Upon the return of his son, Jack, from a 20-year absence, Robert Boughton, the patriarch of the Boughton family, finds with some surprise and considerable anger, that he has become old and frail. He has worked his whole life to build a home for his children, especially for his wayward son, and he’s finally realizing that home isn’t a place where children stay; it’s a place children leave.
“All of them call it home, but they never stay,” he laments.
Glory and Jack, who have both returned home to try and make themselves whole again, are discovering something similar. Home isn’t a place where one can make oneself new; instead it’s a place where one reverts back to childhood habits and relationships without even meaning to. It’s a place of waiting and hoping but not of changing. To change, one must leave. And even then, the prospects for change are limited.
Robinson interwove this book beautifully with her incredible (and Pullitzer Prize-winning) Gilead. I was delighted (in kind of a dark way) with how my opinion of Jack changed in reading this book and seeing Glory’s view of him from the opinion I held of him seeing only Reverend Ames’ impressions of him in Gilead. Throughout most of this book, I really, really didn’t like Jack. He’s very manipulative and selfish. He calculates all of his actions based on how others will think of him or how he assumes they do think of him. “Truth” is a relative term to him. The nature of personal possession is similarly slippery in his estimation. He seems incapable of imagining that anyone could have a motive that doesn’t relate to him. Throughout his life, he’s refused closeness and comfort while condemning those around him for being distant. He makes choices that are almost guaranteed to result in failure, and then he uses the inevitable failure as further proof that he can accomplish nothing. And he pulls his family, especially his sister and his father, along with him, all the while insisting that he doesn’t want their concern or their love.
He’s just a jerk.
But he’s also this very tragic character for whom I can’t help but root even as he seems bent on failing, no matter what.
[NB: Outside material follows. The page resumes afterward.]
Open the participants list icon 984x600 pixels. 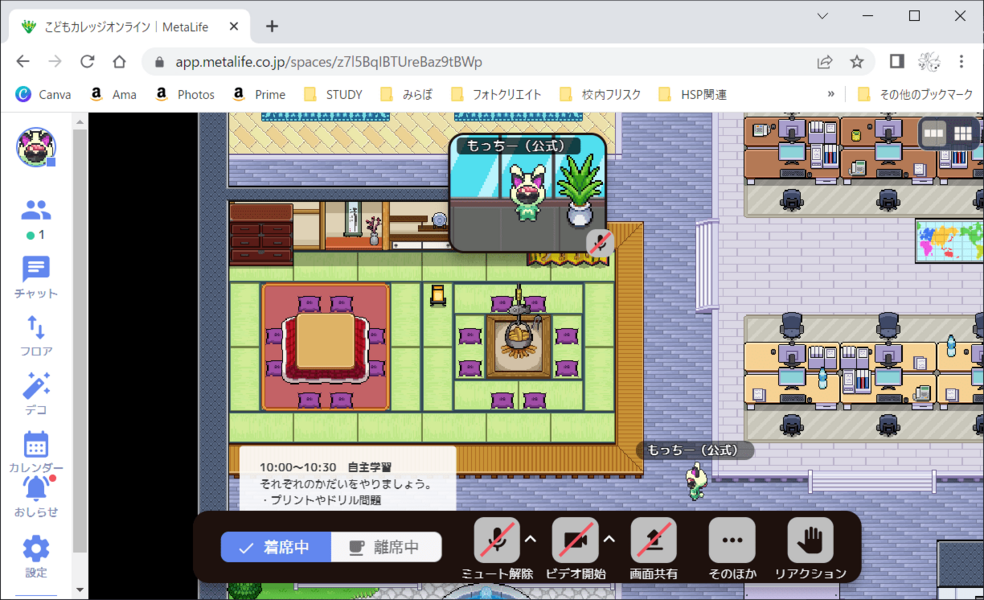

Glory, Jack’s sister, still the “baby” of the large family although 38 years old, still loves her brother and seeks his approval just as she did when she was five. She tries to anticipate his needs, she lights up when something she says makes Jack laugh and is despondent when he’s upset. She’s something of an enabler. She’s pitiful in her own way, but at least she’s self-reflective. She knows she’s pitiful, and she chooses to allow herself to be hurt rather than lose the tenuous connection she has with Jack.
With my description of the book as being about a jerk, an enabler, and an old man mired in self pity, this doesn’t sound like a terribly glowing review. Home admittedly is heart-rending and frustrating. But it’s also delicately and expertly written. And most of all it’s True in the capital-T sense of the word. I was thoroughly engrossed. This, I thought, is how families work. I have the sense that I can get insights about my own familial relationships reading Robinson’s work and perhaps grow more adept at recognizing the beauty in those relationships rather than only seeing the hassles and disappointments.